• **YOUR TASK**: Copy the material below word for word, from the line with "Click the 1k tick on the frequency axis" up to and including the line with "Action: (x=38, y=22)".

• **DATA TO USE**:
● ● ● ● ● ● ●

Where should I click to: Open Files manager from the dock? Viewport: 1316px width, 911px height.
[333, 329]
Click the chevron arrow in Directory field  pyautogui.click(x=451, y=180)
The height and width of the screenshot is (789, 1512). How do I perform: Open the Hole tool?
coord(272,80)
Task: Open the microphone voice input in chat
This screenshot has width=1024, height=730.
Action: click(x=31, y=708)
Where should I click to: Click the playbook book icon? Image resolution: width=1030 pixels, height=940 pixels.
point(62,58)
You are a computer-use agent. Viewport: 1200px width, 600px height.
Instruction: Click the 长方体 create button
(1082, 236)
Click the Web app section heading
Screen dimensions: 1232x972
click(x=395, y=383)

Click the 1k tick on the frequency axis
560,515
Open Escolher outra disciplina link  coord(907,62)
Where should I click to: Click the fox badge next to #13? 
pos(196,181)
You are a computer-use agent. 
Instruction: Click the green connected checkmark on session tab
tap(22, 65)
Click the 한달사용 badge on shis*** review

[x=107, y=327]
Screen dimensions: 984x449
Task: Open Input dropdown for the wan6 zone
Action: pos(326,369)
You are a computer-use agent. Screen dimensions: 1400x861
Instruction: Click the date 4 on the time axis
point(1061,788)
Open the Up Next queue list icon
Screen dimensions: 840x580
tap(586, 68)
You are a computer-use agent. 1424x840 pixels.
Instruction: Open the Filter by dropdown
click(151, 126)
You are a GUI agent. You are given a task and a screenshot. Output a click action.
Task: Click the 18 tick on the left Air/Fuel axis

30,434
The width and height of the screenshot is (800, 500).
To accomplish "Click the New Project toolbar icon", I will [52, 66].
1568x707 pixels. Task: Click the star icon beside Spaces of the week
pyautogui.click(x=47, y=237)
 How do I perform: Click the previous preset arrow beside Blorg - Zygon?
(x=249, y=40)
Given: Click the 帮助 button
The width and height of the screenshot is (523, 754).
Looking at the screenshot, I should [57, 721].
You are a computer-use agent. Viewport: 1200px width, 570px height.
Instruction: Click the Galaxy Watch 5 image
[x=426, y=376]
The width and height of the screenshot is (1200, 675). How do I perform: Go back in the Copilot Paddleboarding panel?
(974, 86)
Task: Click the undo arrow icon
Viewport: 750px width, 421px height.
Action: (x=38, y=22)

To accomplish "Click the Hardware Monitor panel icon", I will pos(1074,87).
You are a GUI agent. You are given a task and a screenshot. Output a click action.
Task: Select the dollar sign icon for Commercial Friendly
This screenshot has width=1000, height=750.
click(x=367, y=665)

● ● ● ● ● ● ●

• **FINAL RESULT**:
Click the 1k tick on the frequency axis
560,515
Open Escolher outra disciplina link  coord(907,62)
Where should I click to: Click the fox badge next to #13? 
pos(196,181)
You are a computer-use agent. 
Instruction: Click the green connected checkmark on session tab
tap(22, 65)
Click the 한달사용 badge on shis*** review

[x=107, y=327]
Screen dimensions: 984x449
Task: Open Input dropdown for the wan6 zone
Action: pos(326,369)
You are a computer-use agent. Screen dimensions: 1400x861
Instruction: Click the date 4 on the time axis
point(1061,788)
Open the Up Next queue list icon
Screen dimensions: 840x580
tap(586, 68)
You are a computer-use agent. 1424x840 pixels.
Instruction: Open the Filter by dropdown
click(151, 126)
You are a GUI agent. You are given a task and a screenshot. Output a click action.
Task: Click the 18 tick on the left Air/Fuel axis

30,434
The width and height of the screenshot is (800, 500).
To accomplish "Click the New Project toolbar icon", I will [52, 66].
1568x707 pixels. Task: Click the star icon beside Spaces of the week
pyautogui.click(x=47, y=237)
 How do I perform: Click the previous preset arrow beside Blorg - Zygon?
(x=249, y=40)
Given: Click the 帮助 button
The width and height of the screenshot is (523, 754).
Looking at the screenshot, I should [57, 721].
You are a computer-use agent. Viewport: 1200px width, 570px height.
Instruction: Click the Galaxy Watch 5 image
[x=426, y=376]
The width and height of the screenshot is (1200, 675). How do I perform: Go back in the Copilot Paddleboarding panel?
(974, 86)
Task: Click the undo arrow icon
Viewport: 750px width, 421px height.
Action: (x=38, y=22)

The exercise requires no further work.